在冰雪消融那天便连夜舌灿莲花、声嘶力竭、涕泗横流地写了折子去找我父皇告状,还连写二十八封。
主要状告我在草原人前来时不顾他的谆谆劝阻,非要大开城门迎敌,还将他痛扁一顿。
其次告我雪灾期间偷藏粮草收买人心,高大形象已然在昭则百姓心中无法取代,甚至一度高过天子。
我就说他府里不愧有我看中的文书,写字就是快,比谢明阚还快。

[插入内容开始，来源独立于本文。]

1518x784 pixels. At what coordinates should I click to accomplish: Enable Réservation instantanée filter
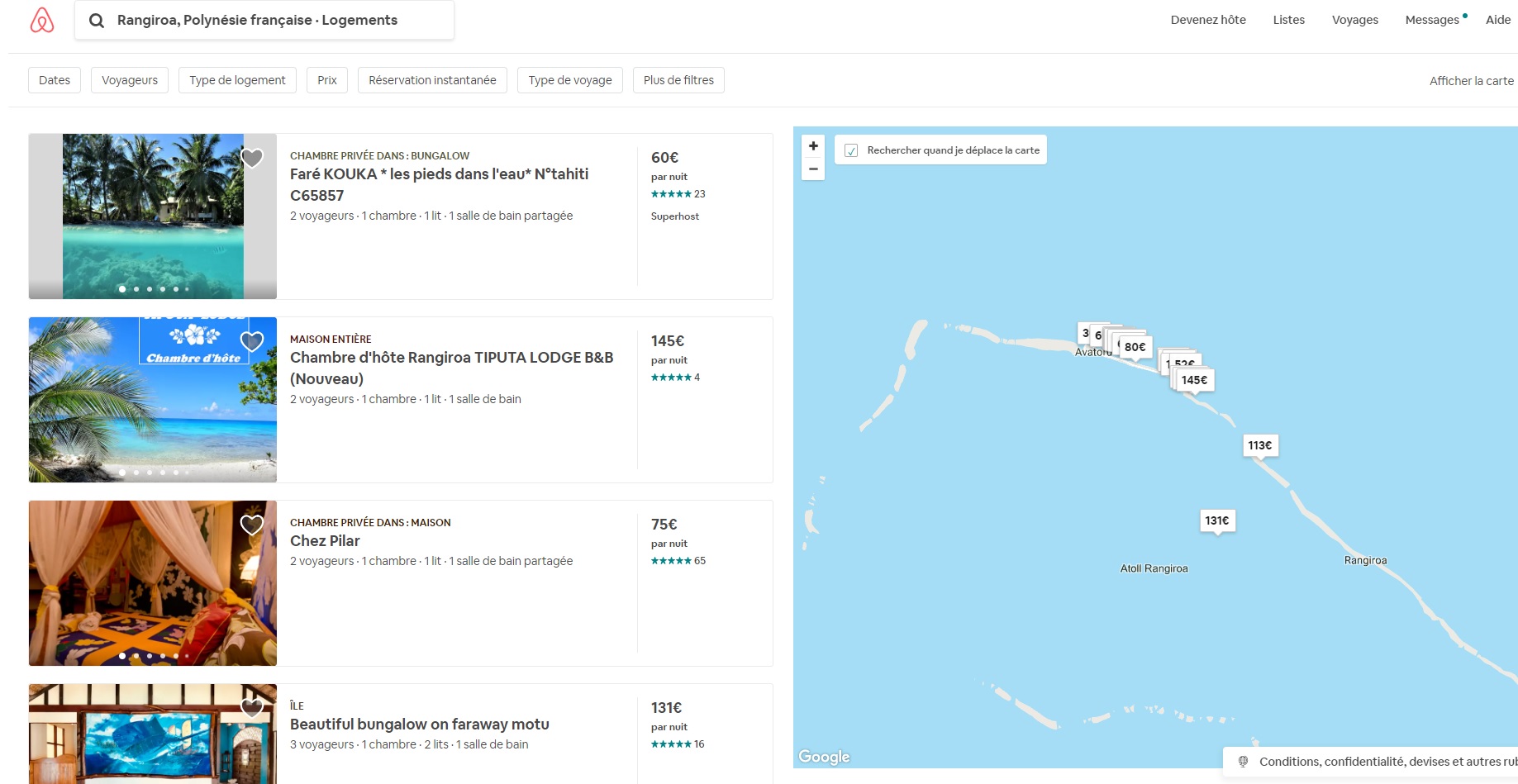(432, 80)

而傅良密虽然人蠢一点,但是抓人痛点也还是比较厉害的,状告我的两点条条踩在父皇的雷点上拨弄,甚至因为描写的我太过雄才伟略,说不定父皇看了都要犹疑两秒这是不是他那在长安无法无天肆意妄为的好大女。
不过最后父皇应该还是在他的狂轰乱炸中勉强信了几分。
这不还没半个月,不堪其扰的父皇痛斥我的折子就递到了我的桌案上,开头就骂我胡闹。
其实也不算痛斥,他先有条理的告诉我,要为人谦和。具体多谦和?起码也要像太子那样谦和!
然后告诉我,昭则都是老臣,这么多年离开长安久居曳州背井离乡,要善待。具体多善待?起码也要像太子善待自己的属臣那样善待!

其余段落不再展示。